Sono tutti pensieri che passano nella testa della vicesindaca. In queste ore si ripete che anche Bergamo alla fine venne chiusa. Perché non si può fare a Milano? Chi ha memoria precisa che solo le sciagurate Codogno e Vo’ Euganeo in realtà sono state chiuse in questa  maniera : militari e checkpoint. Gli urbanisti notano ad esempio che ormai c’è una continuità territoriale fra Milano e Bologna e che Milano è naturalmente Brescia e che per arrivare a Torino si attraversa pur sempre la sua stazione centrale. Che facciamo? Bassetti, che da anni pensa che il piano regolatore di una città lo modifichi il passaggio di un treno Frecciarossa e non gli uffici municipali, confessa che lui sarebbe pronto anche a questo sacrificio: “Io farò le cose che vanno fatte. Ma mi sembra che state sbagliando domanda e che chiudere Milano non sia tanto un danno per Milano, ma per Roma, New York.

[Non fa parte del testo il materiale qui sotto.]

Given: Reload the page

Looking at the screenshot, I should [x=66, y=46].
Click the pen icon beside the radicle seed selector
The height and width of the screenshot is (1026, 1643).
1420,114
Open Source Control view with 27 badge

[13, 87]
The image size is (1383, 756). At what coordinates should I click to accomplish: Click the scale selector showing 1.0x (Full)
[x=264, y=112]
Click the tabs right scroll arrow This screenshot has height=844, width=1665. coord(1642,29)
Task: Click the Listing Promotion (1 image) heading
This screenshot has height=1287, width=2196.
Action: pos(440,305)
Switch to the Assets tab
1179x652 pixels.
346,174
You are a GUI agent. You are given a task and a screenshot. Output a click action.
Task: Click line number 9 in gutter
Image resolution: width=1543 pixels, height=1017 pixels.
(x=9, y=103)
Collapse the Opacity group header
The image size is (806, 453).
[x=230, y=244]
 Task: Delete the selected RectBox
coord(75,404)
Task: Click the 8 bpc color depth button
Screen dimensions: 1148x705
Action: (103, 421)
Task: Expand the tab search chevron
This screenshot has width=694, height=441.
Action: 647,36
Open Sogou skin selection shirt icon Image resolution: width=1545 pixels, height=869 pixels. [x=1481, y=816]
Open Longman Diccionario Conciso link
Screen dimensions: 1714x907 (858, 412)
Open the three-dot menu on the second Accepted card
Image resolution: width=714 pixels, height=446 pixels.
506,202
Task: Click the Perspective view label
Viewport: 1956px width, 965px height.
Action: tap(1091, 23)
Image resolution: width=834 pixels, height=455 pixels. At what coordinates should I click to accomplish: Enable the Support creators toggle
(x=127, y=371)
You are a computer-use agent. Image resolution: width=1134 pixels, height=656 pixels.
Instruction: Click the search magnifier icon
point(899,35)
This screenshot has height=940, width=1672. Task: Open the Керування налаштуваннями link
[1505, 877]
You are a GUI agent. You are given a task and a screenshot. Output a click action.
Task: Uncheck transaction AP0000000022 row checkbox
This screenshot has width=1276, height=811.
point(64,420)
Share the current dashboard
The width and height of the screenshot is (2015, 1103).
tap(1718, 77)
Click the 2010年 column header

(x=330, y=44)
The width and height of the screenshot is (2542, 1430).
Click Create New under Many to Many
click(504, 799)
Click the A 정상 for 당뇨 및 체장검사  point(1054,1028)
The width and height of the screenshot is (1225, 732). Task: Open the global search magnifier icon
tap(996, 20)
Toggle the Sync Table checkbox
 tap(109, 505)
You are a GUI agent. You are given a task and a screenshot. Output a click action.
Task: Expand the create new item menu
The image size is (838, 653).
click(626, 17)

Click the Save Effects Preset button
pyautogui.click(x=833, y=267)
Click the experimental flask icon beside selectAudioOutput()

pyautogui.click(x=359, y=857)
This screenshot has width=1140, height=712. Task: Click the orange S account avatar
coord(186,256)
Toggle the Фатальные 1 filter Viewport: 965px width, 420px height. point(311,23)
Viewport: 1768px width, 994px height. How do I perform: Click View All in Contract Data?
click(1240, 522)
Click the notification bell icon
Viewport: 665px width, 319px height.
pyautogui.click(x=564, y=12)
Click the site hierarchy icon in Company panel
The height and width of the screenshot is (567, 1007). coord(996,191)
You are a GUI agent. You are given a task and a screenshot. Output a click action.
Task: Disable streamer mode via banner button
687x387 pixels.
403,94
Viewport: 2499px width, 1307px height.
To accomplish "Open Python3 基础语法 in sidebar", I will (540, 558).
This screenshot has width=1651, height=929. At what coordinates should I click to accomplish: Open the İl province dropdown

Tutto quello che muove Milano. Le città non si esauriscono nel suo spazio”. E come si vede, a Milano, è tutto più complesso di Roma, perché come suggerisce sempre Bassetti, “ci facciamo domande vecchie. Lo dico io che vecchio lo sono. Non mi preoccupa stare isolato in casa, mi sento più isolato se non ho il mio iPhone. Oggi il vero lockdown è non disporre di rete, di connessione. Si dovrebbe discutere su come ci si muove stando fermi e, qualche volta, andare a vedere se le misure adottate si sono rese efficaci”. Sapete cosa non sopporta Milano? Di passare per superficiale. I dipendenti delle torri Unicredit, Generali, Allianz, da mesi continuano con lo smart working che il dpcm solo adesso ha ripristinato.

 

“Significa che Milano non è stata sorda” dice ancora la vicesindaca. Sa che la sua Milano è finita purtroppo (e nuovamente) contesa dagli isterici e dai rilassati, due partiti, e qui si torna a Bassetti, che sono l’altro guasto pandemico. Sarà ancora questa città ad anticipare tutto? “Non mi preoccupa un altro lockdown. Mi incuriosisce il mondo dopo la fine del mondo. Come cambieranno le relazioni semplici dopo la pandemia? La profilassi come consentirà la mobilità? Ci sono diversi modi per superare la pandemia. O rimanendo cretini o diventando ancora più intelligenti. Non vorrei uscirne migliore ma più intelligente”.